Il ministero, reiterando le richieste fatte del 2021, evidenzia un lungo elenco di interventi mai fatti e minaccia l'interdizione. Il governatore: «Prendo atto»
«Ho preso atto della vicenda Cas che naturalmente ho ereditato». A quattro anni dalla sua elezione e quando mancano 12 mesi alla fine del suo mandato (a meno di fine anticipata della legislatura), Renato Schifani afferma di avere «preso atto» dello stato disastroso delle autostrade A18 Catania-Messina e A20 Palermo-Messina dalle note con cui il ministero dei Trasporti arriva a minacciarne la chiusura perché, in sintesi, mancano le condizioni di sicurezza.
L'atto di accusa da Roma è arrivato a seguito dei recenti sopralluoghi svolti dall'ispettore del ministero, l'ingegnere Placido Migliorino.
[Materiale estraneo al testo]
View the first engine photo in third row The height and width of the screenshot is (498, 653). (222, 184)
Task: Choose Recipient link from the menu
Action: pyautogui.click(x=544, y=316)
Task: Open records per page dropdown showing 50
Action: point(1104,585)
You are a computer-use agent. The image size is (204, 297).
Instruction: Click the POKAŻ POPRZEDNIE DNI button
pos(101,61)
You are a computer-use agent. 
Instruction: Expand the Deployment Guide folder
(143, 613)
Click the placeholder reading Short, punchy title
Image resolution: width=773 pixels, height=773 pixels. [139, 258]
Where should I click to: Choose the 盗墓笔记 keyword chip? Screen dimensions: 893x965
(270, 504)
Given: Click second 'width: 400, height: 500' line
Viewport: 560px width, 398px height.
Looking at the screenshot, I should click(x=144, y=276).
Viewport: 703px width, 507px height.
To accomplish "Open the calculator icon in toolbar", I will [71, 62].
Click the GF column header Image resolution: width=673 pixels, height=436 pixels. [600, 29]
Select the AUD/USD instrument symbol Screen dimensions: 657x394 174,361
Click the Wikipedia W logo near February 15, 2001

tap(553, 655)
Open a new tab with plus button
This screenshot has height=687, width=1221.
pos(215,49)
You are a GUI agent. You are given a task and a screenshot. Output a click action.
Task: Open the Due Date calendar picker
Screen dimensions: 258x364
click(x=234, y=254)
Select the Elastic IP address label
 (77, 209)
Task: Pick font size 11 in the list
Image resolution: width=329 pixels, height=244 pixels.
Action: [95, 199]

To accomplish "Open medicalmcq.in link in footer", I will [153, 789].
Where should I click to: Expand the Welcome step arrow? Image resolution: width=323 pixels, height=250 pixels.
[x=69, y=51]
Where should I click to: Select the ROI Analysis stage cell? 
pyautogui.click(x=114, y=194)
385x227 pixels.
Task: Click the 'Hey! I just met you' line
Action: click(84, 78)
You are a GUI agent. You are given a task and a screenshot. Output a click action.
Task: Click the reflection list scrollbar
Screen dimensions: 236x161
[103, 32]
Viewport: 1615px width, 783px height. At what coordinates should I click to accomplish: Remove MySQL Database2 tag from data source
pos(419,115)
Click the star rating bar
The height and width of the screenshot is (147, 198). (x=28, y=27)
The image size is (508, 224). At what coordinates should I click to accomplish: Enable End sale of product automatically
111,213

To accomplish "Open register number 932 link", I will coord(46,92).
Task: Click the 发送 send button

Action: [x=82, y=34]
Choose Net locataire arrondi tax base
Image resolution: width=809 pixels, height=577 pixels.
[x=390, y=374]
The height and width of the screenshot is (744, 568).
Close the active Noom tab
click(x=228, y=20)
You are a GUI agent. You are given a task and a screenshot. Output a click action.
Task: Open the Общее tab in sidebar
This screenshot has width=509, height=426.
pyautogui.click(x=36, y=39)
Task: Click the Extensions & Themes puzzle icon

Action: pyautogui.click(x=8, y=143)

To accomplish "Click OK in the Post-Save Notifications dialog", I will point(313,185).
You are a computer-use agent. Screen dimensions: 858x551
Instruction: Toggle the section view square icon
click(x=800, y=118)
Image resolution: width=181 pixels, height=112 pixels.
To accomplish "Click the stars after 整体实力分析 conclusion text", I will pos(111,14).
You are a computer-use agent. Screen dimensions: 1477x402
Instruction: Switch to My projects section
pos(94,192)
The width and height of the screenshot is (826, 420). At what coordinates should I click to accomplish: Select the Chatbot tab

Lo stesso che era stato mandato in Sicilia a verificare lo stato dell'arte già nel 2021 e già cinque anni fa aveva concluso che la situazione era drammatica, stilando un elenco di interventi che la Regione, tramite il Cas di cui è socia al 90 per cento, avrebbe dovuto eseguire. Eppure nulla o quasi è stato fatto in tal senso se oggi il Mit è costretto a inviare nuove note di fuoco, fino allo scenario ultimo di interdizione delle due autostrade. Ma né il governo a guida Nello Musumeci, né l'attuale hanno trovato la volontà, le risorse e gli strumenti per dare una svolta al carrozzone del Cas. Anzi, i problemi si sono moltiplicati, basti pensare alle indagini sui dipendenti che rubavano gli incassi o al fatto che nel 2026 non è possibile pagare con bancomat e carte alle casse automatiche.
Schifani è stato costretto a rispondere sul tema a seguito della domanda di un giornalista, a margine del convegno sulla lotta agli incendi promosso da Cateno De Luca e in corso stamattina a Taormina. «Per fortuna l'assessore Aricò ha trovato le risorse anche per la manutenzione straordinaria», ha affermato il governatore. Il riferimento è ai 32,5 milioni di euro che il Cas a inizio settembre ha quantificato necessari per gli interventi urgenti, solo a seguito delle richieste del ministero. Soldi che ci sono, si è affrettato ieri sera a dire l'assessore ai Trasporti Alessandro Aricò, dopo che la notizia del rischio chiusura è stata diffusa dai media. «Il governo regionale - ha detto - ha lavorato per trovare una soluzione in tempi rapidi a quanto richiesto dal Mit, lo scorso 4 settembre, al Consorzio autostrade siciliane. Sono stati, infatti, reperiti i 32,5 milioni necessari attingendo ai fondi residui del Programma operativo complementare. Oltre a questi, sono stati messi a disposizione altri due milioni dell'assessorato regionale delle Infrastrutture per i lavori di somma urgenza. Mi sento, dunque, di rassicurare i siciliani: le due autostrade non subiranno alcuna interdizione al traffico». In realtà di fondi ne servirebbero molti di più. Per rendere davvero sicure le autostrade siciliane, il ministero aveva stimato un investimento di 5,5 miliardi di euro in dieci anni.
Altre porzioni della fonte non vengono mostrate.